What you need to do: Where a line holds the word "checkbox", copy it from the records.

┌────────

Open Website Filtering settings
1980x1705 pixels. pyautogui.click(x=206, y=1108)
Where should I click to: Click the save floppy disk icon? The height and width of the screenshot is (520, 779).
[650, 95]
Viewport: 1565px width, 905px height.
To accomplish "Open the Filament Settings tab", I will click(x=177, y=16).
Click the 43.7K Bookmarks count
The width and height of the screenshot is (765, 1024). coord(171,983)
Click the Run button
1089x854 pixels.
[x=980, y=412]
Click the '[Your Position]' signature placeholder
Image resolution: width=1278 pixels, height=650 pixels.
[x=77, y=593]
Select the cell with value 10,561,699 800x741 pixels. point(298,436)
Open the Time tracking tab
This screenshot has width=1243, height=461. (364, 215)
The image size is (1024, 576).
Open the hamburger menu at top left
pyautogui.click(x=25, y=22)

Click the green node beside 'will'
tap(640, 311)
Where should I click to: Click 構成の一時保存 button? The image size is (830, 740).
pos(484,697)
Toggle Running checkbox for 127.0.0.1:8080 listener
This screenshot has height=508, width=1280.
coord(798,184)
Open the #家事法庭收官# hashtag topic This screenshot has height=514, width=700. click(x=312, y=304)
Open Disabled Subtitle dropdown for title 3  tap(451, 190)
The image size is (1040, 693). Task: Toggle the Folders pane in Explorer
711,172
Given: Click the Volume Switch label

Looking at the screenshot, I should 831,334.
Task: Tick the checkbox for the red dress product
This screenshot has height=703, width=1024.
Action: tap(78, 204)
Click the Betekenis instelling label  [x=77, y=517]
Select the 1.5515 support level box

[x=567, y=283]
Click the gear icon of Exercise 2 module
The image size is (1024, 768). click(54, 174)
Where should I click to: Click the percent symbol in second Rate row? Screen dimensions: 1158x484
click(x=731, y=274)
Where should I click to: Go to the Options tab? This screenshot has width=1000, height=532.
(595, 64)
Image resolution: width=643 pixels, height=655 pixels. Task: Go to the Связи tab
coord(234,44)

└────────

Answer for this exercise:
Toggle Running checkbox for 127.0.0.1:8080 listener
Task: Tick the checkbox for the red dress product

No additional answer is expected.